During our interview with Douglas Hoekzema, we learned the importance of balancing listening while asking questions that lead the interview. Hoxxoh was really passionate about his work, and gave us really detailed explanations about his inventions and techniques. However, sometimes there were some tangents that ate into our interview time, and we could have brought the topics back on track to make the best use of our meeting time. Luckily, since we missed our meeting with Valle in the morning, we have ample time to go over everything we needed with Doug (and we ended up meeting Valle later in the day). It was a great day overall.

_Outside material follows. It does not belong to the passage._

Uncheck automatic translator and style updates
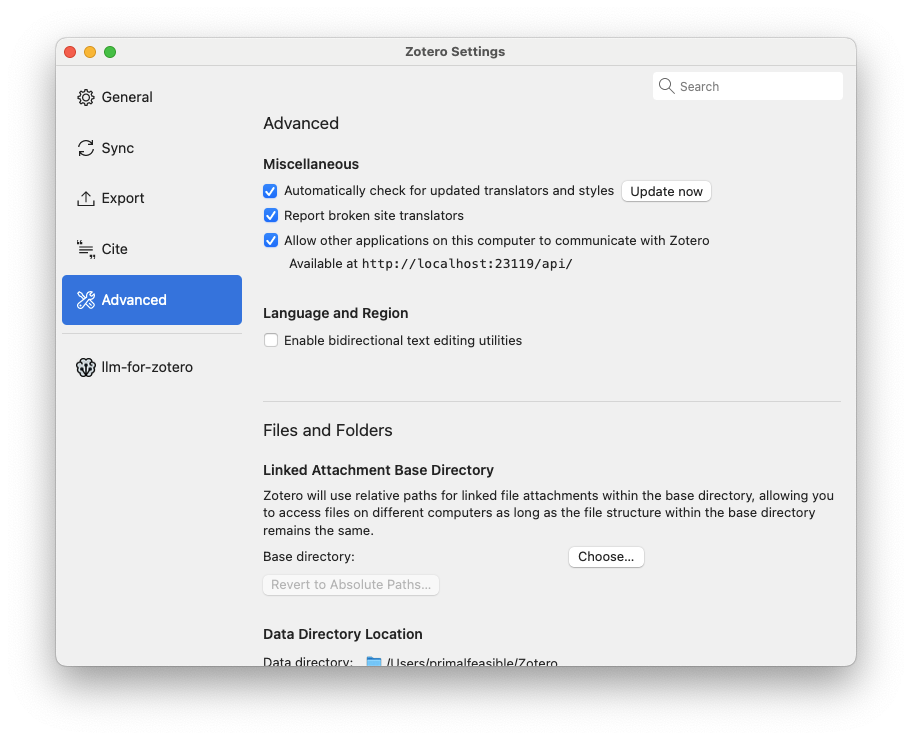 coord(270,191)
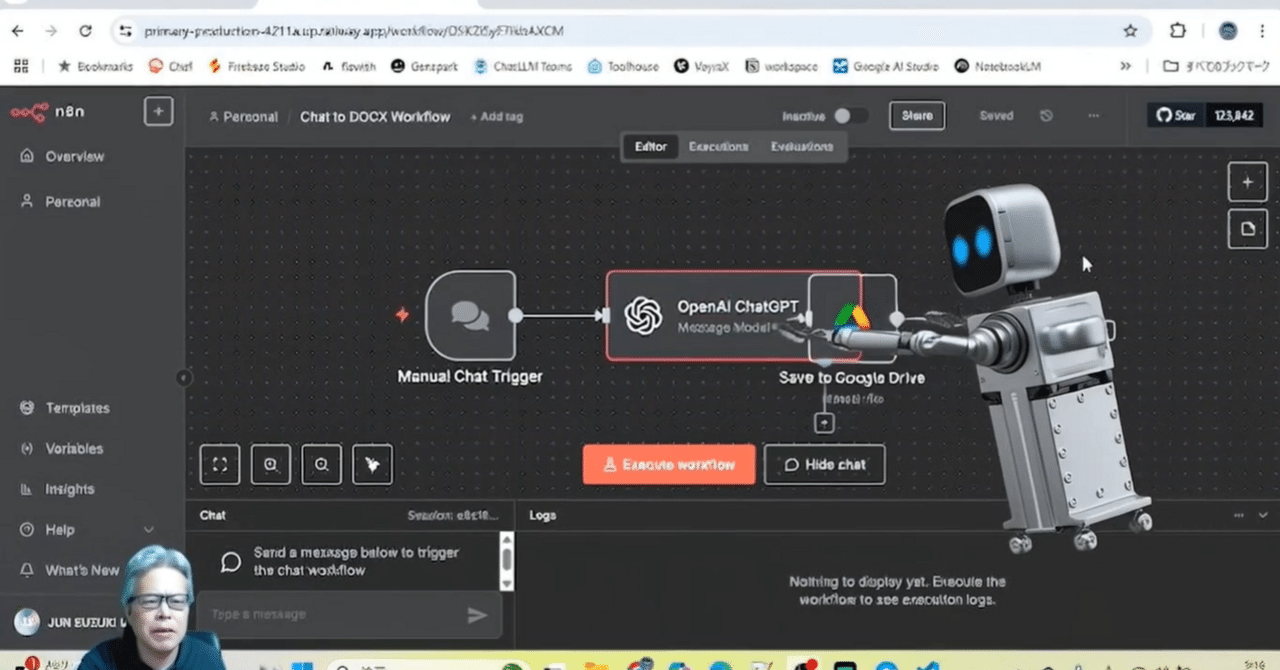
Task: Open the workflow options ellipsis menu
Action: pos(1093,115)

Karen Trovamala & Colman Shea
Colman and I are researching specific topics related to the Cuban population in Miami. For our project, it was essential to get in contact and schedule meetings with as many people as possible. Although we initially struggled to get replies from our sources, we eventually scheduled two meetings for today. In the morning, we spoke to a journalist, David Goodhue, who was not particularly informed on the specific topics we are researching, but who eventually turned out to be really useful in terms of directing us towards other sources to talk to. In the afternoon, we had a long face-to-face meeting with Dr. Duany, the Director of the Cuban Research Institute at FIU. We knew he was going to be one of our most informed sources, so we really tried to get the best out of the interview. We asked a lot of questions and let him talk about events and people that were not necessarily linked to our specific topics, as that helped us getting an overall view on the general subject we are researching. We managed to keep the conversation flowing really well. Having two people asking questions on two slightly different but still related topics was also helpful, as it gave us time to think about more questions while our partner was discussing his/her topic. What we definitely learned is not to be afraid to go back to a previous question if the answer you got is not satisfying as well as not to lose time on a source that simply does not know enough about what you are interested in.

Pat Logan & Avery Reed
Today, Avery Reed and I visited the FBI complex in Miramar, Florida. When we arrived, we were whirled through security screenings in order to validate our legitimacy in meeting Special Agent Geoffrey Swinerton, FBI. The experience was extremely rewarding for us due to the openness of Special Agent Swinerton and his staff. We were very lucky to be able to meet with him through our alumni network. I would also say we were lucky that Special Agent Swinerton and his staff were so honest and open with us. We did not have to ask many questions; Agent Swinerton and his co-workers provided much information on their own volition. We acknowledge that this is an uncommon case; with most other people, we would have to pry more information out of them. However, in today’s case, we did our best to mix the questions in with Special Agent Swinerton’s prolonged dialogue. We imagine that because this was our first meeting, we did not do much talking because a lot of new information was being relayed in a short amount of time. In our next interview, over the phone, Avery and I had to talk a lot more because Mr. Perez was not as talkative as Special Agent Swinerton. We learned to be prepared with questions and that sometimes we have to lead the direction of the conversation in order to obtain the information we need.